LANSING — Michigan lawmakers advanced a bipartisan deal on tipped wage reform late last week, potentially alleviating some of the worst fears of the restaurant industry.
The bill — SB 8 — maintains Michigan’s tipped wage as a portion of the hourly minimum wage, but increases it from 38% to 50% over the next six years.
“It’s definitely workable,” said Sarah Van Horn, president of the Charlevoix Chamber. “I think it does show a good balance of implementing pieces of the law where that was meant to benefit employees, while also taking into account the actual implementation on businesses and what that does to consumer prices and business operations.”
The proposal comes ahead of the Feb. 21 enactment of tipped wage and sick time policies approved last year by the Michigan Supreme Court.
If passed into law, the proposal would increase both Michigan’s minimum wage and tipped wage, though differently than currently planned.

The hourly minimum wage would increase this week as expected, moving from $10.56 to $12.48.
The tipped wage would still increase on the 21st, though by a lesser amount. It would jump from $4.01 to $4.74, down from the previously expected $5.99.
The proposal would speed up the implementation of a $15 hourly minimum wage to 2027. That change would bring the tipped wage to $6.30 in two years, significantly lower than current state policy, which would set the wage at $9.91.
After 2027, the hourly wage would be increased with inflation each year, calculated by the consumer price index and delayed if unemployment rises to a certain level. And in 2031, the tipped wage would be capped at 50% of the hourly wage.
”I think what has been passed for that regard is a good balance, a good middle ground, to still allow that tipped wage system and allow our servers and those in the tipped wage to continue to make that that heavier wage when they are getting those tips,” Van Horn said.
Still, lawmakers are entering the week with significant questions on sick time policies unanswered.
The policies currently set to go into effect would require small businesses to provide at least 40 hours of paid sick time per year and larger businesses at least 72 hours. A small business currently is defined as one with less than 10 employees.
The Democratic proposal — SB 15 — would raise that to 25 employees, while the Republican plan — HB 4002 — would only require paid sick time be provided by businesses with 50 or more employees.
In current policy, employees can miss three consecutive days of work before being required to provide some form of documentation for their illness or situation.

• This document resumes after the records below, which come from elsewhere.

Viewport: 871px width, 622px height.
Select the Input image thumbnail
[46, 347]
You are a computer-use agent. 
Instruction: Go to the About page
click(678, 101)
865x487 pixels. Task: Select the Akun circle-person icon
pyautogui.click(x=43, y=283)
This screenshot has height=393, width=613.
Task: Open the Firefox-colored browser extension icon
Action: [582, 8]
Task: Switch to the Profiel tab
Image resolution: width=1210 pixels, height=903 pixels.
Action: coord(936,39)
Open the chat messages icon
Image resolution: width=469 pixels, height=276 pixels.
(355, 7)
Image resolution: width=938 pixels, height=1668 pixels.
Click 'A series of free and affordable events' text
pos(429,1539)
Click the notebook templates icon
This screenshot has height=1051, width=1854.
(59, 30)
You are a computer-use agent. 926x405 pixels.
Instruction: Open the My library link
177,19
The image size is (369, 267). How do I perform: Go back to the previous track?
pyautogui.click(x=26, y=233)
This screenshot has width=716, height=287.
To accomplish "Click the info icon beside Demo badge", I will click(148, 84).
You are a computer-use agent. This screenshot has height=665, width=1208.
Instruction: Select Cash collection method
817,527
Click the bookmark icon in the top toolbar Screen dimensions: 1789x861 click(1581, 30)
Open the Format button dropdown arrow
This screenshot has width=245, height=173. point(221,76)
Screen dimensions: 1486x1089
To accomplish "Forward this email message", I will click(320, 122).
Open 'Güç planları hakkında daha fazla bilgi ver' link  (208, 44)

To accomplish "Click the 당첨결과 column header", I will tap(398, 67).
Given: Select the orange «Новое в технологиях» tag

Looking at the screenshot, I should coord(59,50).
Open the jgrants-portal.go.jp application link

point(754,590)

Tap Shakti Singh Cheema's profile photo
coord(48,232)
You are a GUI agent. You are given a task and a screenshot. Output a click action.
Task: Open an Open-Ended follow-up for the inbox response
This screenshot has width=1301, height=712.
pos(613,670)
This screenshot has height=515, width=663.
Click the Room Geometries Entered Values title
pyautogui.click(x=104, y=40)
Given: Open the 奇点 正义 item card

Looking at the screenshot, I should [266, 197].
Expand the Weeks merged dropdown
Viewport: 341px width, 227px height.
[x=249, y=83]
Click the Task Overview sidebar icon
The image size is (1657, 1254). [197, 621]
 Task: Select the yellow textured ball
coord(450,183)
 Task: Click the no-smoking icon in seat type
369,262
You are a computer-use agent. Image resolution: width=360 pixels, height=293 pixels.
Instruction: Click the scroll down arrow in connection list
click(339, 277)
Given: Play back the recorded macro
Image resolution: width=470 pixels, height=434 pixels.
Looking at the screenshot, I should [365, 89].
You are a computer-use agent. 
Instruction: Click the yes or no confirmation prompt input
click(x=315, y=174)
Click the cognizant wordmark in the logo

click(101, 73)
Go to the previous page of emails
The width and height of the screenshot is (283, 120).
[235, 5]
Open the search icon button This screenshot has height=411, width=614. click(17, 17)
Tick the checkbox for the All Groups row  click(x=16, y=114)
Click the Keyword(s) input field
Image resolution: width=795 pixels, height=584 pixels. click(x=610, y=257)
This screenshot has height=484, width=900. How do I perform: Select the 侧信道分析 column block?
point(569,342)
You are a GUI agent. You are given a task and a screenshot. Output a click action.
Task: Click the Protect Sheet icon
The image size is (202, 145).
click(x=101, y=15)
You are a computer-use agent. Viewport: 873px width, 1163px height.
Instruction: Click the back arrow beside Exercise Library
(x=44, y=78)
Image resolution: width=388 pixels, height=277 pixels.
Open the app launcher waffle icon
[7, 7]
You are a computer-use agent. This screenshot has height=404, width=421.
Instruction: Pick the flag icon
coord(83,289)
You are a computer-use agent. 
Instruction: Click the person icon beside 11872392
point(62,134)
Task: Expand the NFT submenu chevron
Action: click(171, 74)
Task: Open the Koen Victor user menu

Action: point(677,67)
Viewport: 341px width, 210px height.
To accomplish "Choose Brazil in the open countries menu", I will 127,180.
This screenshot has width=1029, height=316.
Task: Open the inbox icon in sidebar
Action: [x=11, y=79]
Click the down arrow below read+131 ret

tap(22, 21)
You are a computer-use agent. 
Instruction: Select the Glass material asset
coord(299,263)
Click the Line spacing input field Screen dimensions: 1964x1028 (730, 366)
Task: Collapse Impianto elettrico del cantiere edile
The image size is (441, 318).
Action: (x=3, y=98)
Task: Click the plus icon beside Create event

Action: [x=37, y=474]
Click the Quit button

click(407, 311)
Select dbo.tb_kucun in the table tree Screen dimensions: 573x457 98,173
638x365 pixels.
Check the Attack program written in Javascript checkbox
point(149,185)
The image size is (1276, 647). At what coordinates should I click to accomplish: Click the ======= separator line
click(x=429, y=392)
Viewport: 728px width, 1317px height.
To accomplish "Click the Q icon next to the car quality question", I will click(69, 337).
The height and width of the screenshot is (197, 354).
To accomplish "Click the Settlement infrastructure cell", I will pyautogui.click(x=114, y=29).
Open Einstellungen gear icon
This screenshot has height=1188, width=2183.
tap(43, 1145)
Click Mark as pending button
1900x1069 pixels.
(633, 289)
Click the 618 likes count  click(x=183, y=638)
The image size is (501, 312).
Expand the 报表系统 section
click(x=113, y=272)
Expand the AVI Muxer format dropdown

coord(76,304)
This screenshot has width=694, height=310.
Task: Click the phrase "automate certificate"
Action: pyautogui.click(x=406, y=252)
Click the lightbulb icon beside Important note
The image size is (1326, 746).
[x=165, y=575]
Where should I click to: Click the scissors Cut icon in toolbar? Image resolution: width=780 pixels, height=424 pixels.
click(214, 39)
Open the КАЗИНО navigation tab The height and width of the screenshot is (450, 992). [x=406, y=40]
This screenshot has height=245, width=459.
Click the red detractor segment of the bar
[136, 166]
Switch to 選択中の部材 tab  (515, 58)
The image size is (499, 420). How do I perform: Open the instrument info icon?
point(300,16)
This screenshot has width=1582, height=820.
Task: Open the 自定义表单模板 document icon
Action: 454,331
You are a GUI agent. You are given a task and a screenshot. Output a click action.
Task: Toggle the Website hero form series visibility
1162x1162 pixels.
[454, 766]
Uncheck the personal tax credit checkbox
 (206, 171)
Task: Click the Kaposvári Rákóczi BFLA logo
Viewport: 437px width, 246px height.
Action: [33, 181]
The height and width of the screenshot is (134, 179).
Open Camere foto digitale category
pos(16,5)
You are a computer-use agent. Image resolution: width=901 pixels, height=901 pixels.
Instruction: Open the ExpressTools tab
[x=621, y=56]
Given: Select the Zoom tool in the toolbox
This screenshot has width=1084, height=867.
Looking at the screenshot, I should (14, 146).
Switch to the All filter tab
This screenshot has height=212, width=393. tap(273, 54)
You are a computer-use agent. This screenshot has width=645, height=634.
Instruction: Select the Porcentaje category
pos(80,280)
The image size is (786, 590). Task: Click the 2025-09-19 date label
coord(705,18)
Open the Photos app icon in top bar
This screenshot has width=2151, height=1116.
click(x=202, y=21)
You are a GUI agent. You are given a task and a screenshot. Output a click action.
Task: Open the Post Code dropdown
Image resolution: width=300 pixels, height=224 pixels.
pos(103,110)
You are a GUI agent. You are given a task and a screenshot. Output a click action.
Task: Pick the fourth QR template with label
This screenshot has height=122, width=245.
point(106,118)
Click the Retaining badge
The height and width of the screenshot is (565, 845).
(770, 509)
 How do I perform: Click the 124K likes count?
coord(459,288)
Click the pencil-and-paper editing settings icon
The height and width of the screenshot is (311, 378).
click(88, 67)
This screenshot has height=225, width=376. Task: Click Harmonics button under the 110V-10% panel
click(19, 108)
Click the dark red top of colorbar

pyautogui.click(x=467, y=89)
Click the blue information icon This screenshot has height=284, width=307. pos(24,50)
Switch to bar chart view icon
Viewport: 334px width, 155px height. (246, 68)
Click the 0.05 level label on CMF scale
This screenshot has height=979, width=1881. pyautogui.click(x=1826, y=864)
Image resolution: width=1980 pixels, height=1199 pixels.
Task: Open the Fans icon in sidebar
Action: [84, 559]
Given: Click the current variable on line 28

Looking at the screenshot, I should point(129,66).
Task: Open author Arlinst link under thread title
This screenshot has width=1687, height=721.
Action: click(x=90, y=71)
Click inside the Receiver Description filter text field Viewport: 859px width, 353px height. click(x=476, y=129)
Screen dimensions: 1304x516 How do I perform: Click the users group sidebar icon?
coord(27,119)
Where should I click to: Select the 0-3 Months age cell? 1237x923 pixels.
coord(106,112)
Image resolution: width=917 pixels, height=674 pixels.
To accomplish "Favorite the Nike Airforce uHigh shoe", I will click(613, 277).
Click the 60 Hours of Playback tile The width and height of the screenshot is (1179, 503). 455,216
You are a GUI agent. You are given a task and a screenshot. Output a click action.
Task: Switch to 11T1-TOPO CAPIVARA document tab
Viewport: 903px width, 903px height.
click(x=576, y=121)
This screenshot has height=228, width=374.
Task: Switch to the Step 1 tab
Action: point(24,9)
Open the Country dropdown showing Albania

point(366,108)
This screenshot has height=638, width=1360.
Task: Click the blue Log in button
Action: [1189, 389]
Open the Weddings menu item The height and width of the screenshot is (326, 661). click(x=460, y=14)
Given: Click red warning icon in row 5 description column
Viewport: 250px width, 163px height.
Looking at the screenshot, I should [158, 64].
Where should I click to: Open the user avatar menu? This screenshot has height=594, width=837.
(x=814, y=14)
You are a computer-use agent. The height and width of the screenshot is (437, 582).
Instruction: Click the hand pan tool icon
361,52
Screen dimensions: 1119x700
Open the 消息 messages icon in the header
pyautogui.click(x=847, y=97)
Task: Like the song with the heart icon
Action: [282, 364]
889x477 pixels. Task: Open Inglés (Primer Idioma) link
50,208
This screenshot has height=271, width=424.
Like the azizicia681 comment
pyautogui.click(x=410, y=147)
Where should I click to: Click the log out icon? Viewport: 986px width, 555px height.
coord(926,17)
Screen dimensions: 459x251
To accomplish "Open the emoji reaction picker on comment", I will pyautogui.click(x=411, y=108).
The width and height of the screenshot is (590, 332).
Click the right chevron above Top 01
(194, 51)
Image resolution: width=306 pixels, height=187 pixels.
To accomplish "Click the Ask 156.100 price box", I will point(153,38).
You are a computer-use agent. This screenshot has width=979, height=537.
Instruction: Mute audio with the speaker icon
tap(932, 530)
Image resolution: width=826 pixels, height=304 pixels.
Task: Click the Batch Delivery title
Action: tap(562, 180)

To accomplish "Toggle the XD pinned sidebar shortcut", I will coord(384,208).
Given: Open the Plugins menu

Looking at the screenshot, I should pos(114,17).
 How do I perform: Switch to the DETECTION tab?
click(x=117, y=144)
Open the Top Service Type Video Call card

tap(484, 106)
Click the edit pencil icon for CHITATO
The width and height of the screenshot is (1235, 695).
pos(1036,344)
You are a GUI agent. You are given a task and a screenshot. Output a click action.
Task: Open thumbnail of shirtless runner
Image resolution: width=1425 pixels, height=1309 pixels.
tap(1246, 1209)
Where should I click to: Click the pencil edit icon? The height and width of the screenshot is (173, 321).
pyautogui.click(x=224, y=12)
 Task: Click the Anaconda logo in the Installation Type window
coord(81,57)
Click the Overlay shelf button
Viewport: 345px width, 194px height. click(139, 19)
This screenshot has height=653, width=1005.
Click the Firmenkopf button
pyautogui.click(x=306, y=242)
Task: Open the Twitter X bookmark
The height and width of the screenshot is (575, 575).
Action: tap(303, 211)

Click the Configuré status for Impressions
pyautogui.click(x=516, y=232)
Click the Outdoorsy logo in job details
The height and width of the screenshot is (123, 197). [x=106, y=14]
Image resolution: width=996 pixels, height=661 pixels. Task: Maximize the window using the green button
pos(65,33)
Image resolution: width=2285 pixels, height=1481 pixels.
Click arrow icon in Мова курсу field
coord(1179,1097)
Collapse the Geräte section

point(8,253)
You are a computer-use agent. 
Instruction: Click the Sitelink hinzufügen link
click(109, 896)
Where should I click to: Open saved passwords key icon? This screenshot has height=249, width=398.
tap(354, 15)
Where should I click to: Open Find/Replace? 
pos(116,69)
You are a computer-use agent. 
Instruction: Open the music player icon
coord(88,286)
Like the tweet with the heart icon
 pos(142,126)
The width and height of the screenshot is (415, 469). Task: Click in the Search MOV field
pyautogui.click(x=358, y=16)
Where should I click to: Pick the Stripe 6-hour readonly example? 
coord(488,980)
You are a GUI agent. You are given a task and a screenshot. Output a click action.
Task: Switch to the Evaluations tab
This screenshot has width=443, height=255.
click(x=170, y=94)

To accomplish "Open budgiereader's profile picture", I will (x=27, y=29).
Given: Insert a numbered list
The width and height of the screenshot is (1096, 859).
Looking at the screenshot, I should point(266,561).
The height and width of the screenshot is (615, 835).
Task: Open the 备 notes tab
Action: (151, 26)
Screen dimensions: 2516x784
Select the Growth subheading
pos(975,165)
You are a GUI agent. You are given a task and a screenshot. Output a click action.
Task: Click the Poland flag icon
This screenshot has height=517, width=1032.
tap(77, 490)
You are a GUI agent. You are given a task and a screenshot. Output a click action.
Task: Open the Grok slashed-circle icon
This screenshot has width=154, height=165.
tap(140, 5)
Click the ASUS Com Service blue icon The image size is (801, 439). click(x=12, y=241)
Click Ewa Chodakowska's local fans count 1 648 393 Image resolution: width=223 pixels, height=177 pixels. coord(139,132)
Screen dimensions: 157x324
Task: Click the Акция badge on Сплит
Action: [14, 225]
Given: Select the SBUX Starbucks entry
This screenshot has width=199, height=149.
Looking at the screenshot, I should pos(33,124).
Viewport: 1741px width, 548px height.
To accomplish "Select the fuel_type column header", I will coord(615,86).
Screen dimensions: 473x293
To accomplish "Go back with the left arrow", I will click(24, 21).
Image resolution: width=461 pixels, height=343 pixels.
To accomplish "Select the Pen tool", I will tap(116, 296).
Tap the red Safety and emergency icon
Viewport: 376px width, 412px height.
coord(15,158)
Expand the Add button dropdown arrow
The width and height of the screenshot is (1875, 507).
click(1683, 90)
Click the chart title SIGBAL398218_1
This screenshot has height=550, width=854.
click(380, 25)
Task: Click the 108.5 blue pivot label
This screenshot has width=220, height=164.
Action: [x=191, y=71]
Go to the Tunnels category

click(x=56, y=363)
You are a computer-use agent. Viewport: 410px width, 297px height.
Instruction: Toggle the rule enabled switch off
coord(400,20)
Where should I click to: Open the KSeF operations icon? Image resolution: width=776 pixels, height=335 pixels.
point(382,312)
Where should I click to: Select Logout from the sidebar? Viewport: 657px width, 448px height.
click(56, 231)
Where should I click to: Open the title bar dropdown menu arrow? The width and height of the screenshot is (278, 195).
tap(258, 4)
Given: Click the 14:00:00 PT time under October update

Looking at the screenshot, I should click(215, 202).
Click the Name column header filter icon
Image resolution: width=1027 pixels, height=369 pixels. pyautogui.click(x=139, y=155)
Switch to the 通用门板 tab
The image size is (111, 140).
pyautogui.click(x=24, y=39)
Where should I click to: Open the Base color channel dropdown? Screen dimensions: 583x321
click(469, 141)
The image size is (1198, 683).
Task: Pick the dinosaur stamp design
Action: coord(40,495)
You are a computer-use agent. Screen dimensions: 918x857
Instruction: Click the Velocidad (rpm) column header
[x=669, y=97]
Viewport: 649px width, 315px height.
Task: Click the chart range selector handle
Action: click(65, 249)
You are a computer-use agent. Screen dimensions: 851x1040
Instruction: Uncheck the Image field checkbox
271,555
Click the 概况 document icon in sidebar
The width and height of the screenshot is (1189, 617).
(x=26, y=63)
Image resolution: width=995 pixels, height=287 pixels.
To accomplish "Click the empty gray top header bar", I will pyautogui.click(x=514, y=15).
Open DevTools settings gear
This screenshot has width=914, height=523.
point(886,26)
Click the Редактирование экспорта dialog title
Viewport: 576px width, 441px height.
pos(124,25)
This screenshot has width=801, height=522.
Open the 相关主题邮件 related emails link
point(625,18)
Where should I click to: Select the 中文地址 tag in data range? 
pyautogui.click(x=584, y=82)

The Democratic-Senate plan maintains the three-day rule but allows some industries like nursing to impose their own policies, while the Republican-House plan says that businesses can put their own requirements into place and discipline employees if those policies are broken.
Both plans would allow employers to front-load their employees with 72 hours at the beginning of the year, after which accrual wouldn’t need to be tracked.
It remains uncertain which policies — if any — could be signed into law by the end of the week.